- [EXERCISE REQUIREMENTS] Render these rows as a numbered list, leaving out any blank lines.

- [RECORDS FOR THE TASK]
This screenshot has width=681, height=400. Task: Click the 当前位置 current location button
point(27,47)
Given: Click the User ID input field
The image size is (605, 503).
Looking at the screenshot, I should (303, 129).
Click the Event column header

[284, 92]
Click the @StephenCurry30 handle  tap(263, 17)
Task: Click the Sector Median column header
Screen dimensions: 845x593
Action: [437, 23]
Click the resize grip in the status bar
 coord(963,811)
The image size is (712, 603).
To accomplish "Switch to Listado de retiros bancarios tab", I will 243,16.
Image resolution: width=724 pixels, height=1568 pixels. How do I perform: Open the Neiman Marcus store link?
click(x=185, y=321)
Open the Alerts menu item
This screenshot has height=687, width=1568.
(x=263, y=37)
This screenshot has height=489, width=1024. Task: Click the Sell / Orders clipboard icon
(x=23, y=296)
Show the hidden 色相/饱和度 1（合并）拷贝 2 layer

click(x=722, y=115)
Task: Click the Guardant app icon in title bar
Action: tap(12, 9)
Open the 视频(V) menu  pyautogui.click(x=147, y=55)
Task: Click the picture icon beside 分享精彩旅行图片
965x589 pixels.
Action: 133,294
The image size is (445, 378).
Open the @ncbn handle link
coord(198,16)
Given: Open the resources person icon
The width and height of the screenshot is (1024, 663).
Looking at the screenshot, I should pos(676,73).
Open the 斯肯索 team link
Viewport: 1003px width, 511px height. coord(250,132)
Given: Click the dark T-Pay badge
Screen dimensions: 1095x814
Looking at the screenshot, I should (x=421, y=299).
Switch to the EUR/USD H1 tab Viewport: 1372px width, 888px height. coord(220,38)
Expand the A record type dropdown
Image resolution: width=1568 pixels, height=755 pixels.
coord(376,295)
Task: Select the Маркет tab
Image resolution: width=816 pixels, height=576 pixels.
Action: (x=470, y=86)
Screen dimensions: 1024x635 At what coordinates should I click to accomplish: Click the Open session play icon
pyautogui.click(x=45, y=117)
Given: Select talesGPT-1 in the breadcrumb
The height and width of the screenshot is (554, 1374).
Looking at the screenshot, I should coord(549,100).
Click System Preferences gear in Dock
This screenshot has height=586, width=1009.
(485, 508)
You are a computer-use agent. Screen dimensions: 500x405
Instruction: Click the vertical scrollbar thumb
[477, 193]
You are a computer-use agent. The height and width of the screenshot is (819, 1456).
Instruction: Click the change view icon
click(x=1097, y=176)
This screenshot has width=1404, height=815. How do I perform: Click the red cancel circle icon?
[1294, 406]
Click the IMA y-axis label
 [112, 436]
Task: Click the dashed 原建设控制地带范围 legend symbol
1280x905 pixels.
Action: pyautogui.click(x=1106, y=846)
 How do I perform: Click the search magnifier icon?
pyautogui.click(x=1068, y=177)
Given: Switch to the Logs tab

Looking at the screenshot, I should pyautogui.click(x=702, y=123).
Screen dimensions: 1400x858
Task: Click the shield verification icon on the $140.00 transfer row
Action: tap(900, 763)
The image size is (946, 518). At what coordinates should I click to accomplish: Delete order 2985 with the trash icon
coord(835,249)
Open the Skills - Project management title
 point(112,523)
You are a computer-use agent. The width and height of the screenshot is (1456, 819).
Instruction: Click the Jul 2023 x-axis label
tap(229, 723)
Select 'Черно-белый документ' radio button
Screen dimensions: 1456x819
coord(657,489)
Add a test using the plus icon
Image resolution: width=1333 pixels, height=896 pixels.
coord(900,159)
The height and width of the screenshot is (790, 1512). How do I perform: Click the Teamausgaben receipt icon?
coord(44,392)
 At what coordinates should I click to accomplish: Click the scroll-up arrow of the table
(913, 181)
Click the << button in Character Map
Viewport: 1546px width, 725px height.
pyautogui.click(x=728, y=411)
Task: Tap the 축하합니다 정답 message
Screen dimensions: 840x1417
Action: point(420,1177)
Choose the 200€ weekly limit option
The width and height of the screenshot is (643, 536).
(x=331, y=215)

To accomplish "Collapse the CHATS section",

- [REPLY TO THE EXERCISE]
1. This screenshot has width=681, height=400. Task: Click the 当前位置 current location button
2. point(27,47)
3. Given: Click the User ID input field
4. The image size is (605, 503).
5. Looking at the screenshot, I should (303, 129).
6. Click the Event column header
7. [284, 92]
8. Click the @StephenCurry30 handle  tap(263, 17)
9. Task: Click the Sector Median column header
10. Screen dimensions: 845x593
11. Action: [437, 23]
12. Click the resize grip in the status bar
13.  coord(963,811)
14. The image size is (712, 603).
15. To accomplish "Switch to Listado de retiros bancarios tab", I will 243,16.
16. Image resolution: width=724 pixels, height=1568 pixels. How do I perform: Open the Neiman Marcus store link?
17. click(x=185, y=321)
18. Open the Alerts menu item
19. This screenshot has height=687, width=1568.
20. (x=263, y=37)
21. This screenshot has height=489, width=1024. Task: Click the Sell / Orders clipboard icon
22. (x=23, y=296)
23. Show the hidden 色相/饱和度 1（合并）拷贝 2 layer
24. click(x=722, y=115)
25. Task: Click the Guardant app icon in title bar
26. Action: tap(12, 9)
27. Open the 视频(V) menu  pyautogui.click(x=147, y=55)
28. Task: Click the picture icon beside 分享精彩旅行图片
29. 965x589 pixels.
30. Action: 133,294
31. The image size is (445, 378).
32. Open the @ncbn handle link
33. coord(198,16)
34. Given: Open the resources person icon
35. The width and height of the screenshot is (1024, 663).
36. Looking at the screenshot, I should pos(676,73).
37. Open the 斯肯索 team link
38. Viewport: 1003px width, 511px height. coord(250,132)
39. Given: Click the dark T-Pay badge
40. Screen dimensions: 1095x814
41. Looking at the screenshot, I should (x=421, y=299).
42. Switch to the EUR/USD H1 tab Viewport: 1372px width, 888px height. coord(220,38)
43. Expand the A record type dropdown
44. Image resolution: width=1568 pixels, height=755 pixels.
45. coord(376,295)
46. Task: Select the Маркет tab
47. Image resolution: width=816 pixels, height=576 pixels.
48. Action: (x=470, y=86)
49. Screen dimensions: 1024x635 At what coordinates should I click to accomplish: Click the Open session play icon
50. pyautogui.click(x=45, y=117)
51. Given: Select talesGPT-1 in the breadcrumb
52. The height and width of the screenshot is (554, 1374).
53. Looking at the screenshot, I should coord(549,100).
54. Click System Preferences gear in Dock
55. This screenshot has height=586, width=1009.
56. (485, 508)
57. You are a computer-use agent. Screen dimensions: 500x405
58. Instruction: Click the vertical scrollbar thumb
59. [477, 193]
60. You are a computer-use agent. The height and width of the screenshot is (819, 1456).
61. Instruction: Click the change view icon
62. click(x=1097, y=176)
63. This screenshot has width=1404, height=815. How do I perform: Click the red cancel circle icon?
64. [1294, 406]
65. Click the IMA y-axis label
66.  [112, 436]
67. Task: Click the dashed 原建设控制地带范围 legend symbol
68. 1280x905 pixels.
69. Action: pyautogui.click(x=1106, y=846)
70.  How do I perform: Click the search magnifier icon?
71. pyautogui.click(x=1068, y=177)
72. Given: Switch to the Logs tab
73. Looking at the screenshot, I should pyautogui.click(x=702, y=123).
74. Screen dimensions: 1400x858
75. Task: Click the shield verification icon on the $140.00 transfer row
76. Action: tap(900, 763)
77. The image size is (946, 518). At what coordinates should I click to accomplish: Delete order 2985 with the trash icon
78. coord(835,249)
79. Open the Skills - Project management title
80.  point(112,523)
81. You are a computer-use agent. The width and height of the screenshot is (1456, 819).
82. Instruction: Click the Jul 2023 x-axis label
83. tap(229, 723)
84. Select 'Черно-белый документ' radio button
85. Screen dimensions: 1456x819
86. coord(657,489)
87. Add a test using the plus icon
88. Image resolution: width=1333 pixels, height=896 pixels.
89. coord(900,159)
90. The height and width of the screenshot is (790, 1512). How do I perform: Click the Teamausgaben receipt icon?
91. coord(44,392)
92.  At what coordinates should I click to accomplish: Click the scroll-up arrow of the table
93. (913, 181)
94. Click the << button in Character Map
95. Viewport: 1546px width, 725px height.
96. pyautogui.click(x=728, y=411)
97. Task: Tap the 축하합니다 정답 message
98. Screen dimensions: 840x1417
99. Action: point(420,1177)
100. Choose the 200€ weekly limit option
101. The width and height of the screenshot is (643, 536).
102. (x=331, y=215)
103. To accomplish "Collapse the CHATS section",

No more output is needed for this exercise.